Zginął Paweł Berger z zespołu Dżem

Klawiszowiec zespołu Dżem 54-letni Paweł Berger zginął w czwartek rano w wypadku busa, wiozącego członków tego zespołu. Do wypadku doszło na autostradzie A-4 w okolicach Jaworzna (Śląskie). Zespół wracał z koncertu w Rzeszowie. Jeden z członków zespołu jest poważnie ranny, stan pozostałych uczestników czwartkowego wypadku busa wiozącego zespół jest dobry; przebywają w szpitalu na obserwacji – poinformował dyrektor Szpitala Miejskiego w Jaworznie (Śląskie) Józef Kurek.Członkowie zespołu nie chcą rozmawiać z dziennikarzami. „Są w stanie wstrząsu po tym traumatycznym przeżyciu. Mogę jedynie powiedzieć, że stan jednego z rannych jest poważny i będzie wymagał dłuższego leczenia, również operacyjnego. Pozostali wymagają jedynie obserwacji szpitalnej” – powiedział PAP dyr. Kurek. Paweł Berger urodził się w Katowicach 6 września 1950 roku. W zespole Dżem był od początku jego istnienia, czyli od 1973 roku.

„Mieliśmy wtedy i nadal mamy – i do siebie, i do swojego grania – bardzo liberalne podejście. Jak się spotykamy, to jest też czas na słuchanie, bo dużo słuchamy się nawzajem. Tak, najpierw słuchamy, a potem zaczynamy grać i z tego musi być jakiś wynik” – mówił Berger o pracy w zespole w jednym z wywiadów

Artysta zawsze podkreślał, że w pracy w formacji muzycznej ważna jest cierpliwość. „Wzajemna cierpliwość. Po to, by mimo że każdy jest trochę inny, to te klocki lego pt. Dżem, ustawione obok siebie, stanowiły całość” – mówił Berger.

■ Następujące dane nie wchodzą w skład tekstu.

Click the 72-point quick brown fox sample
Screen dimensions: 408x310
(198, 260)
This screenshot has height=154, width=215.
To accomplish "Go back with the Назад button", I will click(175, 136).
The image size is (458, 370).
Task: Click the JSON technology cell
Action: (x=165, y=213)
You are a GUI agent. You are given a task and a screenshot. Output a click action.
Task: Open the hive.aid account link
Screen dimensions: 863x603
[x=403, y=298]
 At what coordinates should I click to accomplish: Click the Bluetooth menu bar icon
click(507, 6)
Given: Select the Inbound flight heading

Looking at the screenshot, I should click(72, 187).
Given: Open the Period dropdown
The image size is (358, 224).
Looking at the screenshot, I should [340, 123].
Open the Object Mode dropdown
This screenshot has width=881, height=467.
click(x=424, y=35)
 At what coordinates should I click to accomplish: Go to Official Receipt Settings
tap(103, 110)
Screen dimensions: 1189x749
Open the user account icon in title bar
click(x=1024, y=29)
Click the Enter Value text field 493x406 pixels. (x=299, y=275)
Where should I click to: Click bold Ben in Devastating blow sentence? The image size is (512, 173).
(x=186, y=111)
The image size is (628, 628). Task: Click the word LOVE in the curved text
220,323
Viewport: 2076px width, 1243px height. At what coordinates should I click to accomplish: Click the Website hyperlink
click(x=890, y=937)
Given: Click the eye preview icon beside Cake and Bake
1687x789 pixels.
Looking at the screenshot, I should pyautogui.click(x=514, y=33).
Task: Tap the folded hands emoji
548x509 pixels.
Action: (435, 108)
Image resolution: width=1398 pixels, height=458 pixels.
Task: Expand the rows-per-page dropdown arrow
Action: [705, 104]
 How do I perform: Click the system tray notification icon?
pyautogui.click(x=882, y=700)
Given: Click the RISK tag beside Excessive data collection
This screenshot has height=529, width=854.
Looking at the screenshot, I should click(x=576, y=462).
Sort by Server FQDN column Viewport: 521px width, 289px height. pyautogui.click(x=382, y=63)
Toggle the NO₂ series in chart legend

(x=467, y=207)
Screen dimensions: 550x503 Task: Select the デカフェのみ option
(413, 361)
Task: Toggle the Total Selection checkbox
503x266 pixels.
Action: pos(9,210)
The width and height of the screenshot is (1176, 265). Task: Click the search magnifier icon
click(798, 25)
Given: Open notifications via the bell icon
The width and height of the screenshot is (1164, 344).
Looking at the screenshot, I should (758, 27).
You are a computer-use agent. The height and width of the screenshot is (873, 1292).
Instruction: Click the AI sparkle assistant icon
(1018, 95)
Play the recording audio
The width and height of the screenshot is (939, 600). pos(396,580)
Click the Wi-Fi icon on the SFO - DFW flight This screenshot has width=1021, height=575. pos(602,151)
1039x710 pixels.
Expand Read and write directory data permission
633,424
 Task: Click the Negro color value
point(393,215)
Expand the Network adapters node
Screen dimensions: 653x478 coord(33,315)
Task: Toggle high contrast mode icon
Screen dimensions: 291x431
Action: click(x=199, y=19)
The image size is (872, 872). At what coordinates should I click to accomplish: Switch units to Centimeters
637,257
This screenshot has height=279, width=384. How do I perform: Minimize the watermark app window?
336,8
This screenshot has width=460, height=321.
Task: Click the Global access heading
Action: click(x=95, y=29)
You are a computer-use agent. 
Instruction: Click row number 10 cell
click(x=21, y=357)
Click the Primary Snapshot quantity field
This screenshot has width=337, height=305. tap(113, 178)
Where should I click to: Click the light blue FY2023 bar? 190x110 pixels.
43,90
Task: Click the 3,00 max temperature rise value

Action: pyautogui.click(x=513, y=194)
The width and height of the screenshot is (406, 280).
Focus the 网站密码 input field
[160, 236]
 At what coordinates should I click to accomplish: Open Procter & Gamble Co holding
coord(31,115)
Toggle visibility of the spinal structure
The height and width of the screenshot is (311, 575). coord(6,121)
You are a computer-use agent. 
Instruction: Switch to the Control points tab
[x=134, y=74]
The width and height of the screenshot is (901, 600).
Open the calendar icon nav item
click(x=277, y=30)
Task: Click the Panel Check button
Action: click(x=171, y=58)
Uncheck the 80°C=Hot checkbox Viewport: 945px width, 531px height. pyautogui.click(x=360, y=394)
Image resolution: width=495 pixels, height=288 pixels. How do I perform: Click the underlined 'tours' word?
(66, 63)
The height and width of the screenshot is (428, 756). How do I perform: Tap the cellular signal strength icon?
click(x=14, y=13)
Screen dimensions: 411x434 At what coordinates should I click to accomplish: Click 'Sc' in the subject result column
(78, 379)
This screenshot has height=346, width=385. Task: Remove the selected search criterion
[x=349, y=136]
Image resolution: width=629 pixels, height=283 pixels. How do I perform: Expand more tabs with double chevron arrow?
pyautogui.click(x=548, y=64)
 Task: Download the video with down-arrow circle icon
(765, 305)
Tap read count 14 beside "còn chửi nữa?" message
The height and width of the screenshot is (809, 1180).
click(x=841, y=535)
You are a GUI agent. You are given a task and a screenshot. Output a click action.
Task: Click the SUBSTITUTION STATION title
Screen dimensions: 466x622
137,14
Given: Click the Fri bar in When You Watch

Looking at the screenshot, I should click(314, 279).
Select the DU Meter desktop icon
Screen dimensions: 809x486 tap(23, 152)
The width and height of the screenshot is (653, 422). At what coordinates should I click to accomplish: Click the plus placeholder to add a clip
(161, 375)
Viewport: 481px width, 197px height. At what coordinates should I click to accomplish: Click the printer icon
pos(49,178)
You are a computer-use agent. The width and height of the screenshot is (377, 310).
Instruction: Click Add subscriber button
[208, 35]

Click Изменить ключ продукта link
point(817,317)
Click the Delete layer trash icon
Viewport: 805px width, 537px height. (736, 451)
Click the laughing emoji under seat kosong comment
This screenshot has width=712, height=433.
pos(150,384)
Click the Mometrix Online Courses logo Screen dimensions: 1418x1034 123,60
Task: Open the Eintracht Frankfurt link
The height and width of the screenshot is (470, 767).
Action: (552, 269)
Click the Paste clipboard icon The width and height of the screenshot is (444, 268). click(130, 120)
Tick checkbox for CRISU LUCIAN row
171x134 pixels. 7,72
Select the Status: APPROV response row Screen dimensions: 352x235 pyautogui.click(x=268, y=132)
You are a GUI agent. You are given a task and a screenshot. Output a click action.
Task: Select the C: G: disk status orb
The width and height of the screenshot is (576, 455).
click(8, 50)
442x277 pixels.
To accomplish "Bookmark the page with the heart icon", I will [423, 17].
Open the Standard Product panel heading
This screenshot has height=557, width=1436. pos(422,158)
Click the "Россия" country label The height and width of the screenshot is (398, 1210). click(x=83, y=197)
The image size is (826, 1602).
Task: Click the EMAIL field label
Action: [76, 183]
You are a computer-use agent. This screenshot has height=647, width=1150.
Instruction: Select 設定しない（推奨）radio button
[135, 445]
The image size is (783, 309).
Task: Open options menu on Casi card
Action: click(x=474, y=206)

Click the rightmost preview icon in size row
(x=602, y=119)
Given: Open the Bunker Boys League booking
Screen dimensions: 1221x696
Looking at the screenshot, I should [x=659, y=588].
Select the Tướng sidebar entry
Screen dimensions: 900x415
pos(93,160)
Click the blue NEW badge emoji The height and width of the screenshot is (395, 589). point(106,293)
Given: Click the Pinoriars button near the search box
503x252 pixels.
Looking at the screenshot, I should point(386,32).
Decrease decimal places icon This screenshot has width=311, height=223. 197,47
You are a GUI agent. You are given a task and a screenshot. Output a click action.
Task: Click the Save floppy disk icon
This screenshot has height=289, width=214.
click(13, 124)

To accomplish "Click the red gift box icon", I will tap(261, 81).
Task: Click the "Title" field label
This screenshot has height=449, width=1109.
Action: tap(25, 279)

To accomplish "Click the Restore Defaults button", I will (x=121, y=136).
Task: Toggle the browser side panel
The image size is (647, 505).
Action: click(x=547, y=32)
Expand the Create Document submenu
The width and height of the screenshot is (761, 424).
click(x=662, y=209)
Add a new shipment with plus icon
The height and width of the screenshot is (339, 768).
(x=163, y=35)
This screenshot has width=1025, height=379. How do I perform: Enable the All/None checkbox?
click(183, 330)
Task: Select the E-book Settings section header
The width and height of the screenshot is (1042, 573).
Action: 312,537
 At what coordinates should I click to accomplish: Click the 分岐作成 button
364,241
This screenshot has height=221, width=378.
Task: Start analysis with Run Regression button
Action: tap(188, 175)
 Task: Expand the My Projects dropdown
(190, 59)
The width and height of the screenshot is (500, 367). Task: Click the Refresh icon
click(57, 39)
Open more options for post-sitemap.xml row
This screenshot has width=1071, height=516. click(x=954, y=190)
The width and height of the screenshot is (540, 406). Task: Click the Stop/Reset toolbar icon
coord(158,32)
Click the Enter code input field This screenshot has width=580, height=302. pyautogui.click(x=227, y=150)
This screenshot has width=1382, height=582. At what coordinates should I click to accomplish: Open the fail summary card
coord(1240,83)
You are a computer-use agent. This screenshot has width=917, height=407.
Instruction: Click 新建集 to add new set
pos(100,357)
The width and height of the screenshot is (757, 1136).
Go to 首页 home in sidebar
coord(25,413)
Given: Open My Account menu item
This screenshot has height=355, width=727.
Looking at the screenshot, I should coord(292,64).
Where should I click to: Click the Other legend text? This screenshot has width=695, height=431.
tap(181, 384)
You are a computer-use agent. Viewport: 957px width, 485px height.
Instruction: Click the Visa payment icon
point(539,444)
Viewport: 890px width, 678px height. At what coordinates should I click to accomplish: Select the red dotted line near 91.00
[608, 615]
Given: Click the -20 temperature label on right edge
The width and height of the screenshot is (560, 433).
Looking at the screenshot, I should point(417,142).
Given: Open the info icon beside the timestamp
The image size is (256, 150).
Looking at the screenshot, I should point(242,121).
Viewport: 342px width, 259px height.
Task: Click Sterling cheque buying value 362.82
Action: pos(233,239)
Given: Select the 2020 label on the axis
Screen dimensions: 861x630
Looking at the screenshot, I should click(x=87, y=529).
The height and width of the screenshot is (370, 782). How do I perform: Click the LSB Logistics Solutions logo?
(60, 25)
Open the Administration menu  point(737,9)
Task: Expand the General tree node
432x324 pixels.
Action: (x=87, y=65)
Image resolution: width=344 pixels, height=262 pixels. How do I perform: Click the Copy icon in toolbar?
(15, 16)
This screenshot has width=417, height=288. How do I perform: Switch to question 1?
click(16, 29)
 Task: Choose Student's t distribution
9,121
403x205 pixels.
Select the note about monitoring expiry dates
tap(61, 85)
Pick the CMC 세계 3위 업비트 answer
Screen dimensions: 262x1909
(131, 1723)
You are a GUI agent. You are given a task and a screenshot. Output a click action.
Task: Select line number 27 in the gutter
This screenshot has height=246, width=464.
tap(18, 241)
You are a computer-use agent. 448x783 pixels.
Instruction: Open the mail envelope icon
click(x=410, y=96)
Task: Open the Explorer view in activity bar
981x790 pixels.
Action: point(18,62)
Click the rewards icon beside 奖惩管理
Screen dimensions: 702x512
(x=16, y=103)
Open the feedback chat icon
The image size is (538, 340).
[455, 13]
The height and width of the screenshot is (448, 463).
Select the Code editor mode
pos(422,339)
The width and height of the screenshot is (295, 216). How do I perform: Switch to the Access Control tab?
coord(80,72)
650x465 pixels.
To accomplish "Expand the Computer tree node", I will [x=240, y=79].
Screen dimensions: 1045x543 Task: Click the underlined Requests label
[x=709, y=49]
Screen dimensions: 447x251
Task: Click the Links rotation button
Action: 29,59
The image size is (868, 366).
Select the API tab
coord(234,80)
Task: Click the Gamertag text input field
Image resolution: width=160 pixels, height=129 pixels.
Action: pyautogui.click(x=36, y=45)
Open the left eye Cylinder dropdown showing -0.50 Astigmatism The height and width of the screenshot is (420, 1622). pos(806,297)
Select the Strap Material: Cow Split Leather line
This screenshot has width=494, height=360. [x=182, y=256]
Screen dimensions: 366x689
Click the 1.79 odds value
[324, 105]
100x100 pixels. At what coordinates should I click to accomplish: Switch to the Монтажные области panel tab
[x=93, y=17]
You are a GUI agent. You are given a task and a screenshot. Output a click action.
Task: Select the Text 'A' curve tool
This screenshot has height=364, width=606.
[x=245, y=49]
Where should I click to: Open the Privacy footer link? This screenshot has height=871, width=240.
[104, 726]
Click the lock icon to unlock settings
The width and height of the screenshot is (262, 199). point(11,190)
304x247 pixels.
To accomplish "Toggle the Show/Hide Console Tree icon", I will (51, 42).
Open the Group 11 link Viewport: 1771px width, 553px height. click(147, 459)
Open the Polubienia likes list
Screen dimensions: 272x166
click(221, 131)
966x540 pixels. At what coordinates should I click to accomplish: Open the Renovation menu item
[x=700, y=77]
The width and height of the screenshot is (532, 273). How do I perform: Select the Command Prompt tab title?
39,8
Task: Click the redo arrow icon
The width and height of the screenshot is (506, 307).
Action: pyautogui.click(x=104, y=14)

Uważał, że mimo upływu czasu „transmisja między zespołem i publicznością dojrzewa. Dlatego nasza wewnętrzna kondycja jest wręcz doskonała. Nagrywamy płyty dla odbiorców i o tym pamiętamy – jest koncert, jest odbiorca, wszystko się zgadza i to potwierdza nasze działania, że jest sens dalej pracować” – podkreślał.

Do jego ulubionych polskich zespołów należały Klan i Perfect. Wśród artystów zagranicznych najbardziej cenił sobie m.in. Erica Claptona, Beatlesów, Rolling Stonesów i Petera Greena.

Dżem, uważany za jeden z najlepszych polskich zespołów, przez wielu nazywanych „polskimi Rolling Stonesami”, to zespół kultowy. Gra rock-bluesa wzbogaconego reggae i country. Został założony przez braci Beno i Adama Otrębów, Pawła Bergera i Aleksandra Wojtasika, do których wkrótce dołączył Ryszard Riedel.

W historii formacji, której wokalistą do 1994 roku był charyzmatyczny Riedel, nie brakowało jednak tragicznych momentów. Pracę utrudniało Riedlowi uzależnienie od narkotyków i alkoholu. W Dżemie zastępowali go inni wokaliści, w maju 1994 r. został usunięty z zespołu. Zmarł 30 lipca 1994 roku. Bezpośrednią przyczyną śmierci była niewydolność serca. Obecnie w zespole śpiewa Maciej Balcar.

Najsłynniejsze utwory Dżemu to m.in. „Cegła”, „Whisky”, „Skazany na bluesa”, „Niewinni i ja”, „Wehikuł czasu”, „Sen o Wiktorii”, „Naiwne pytania”.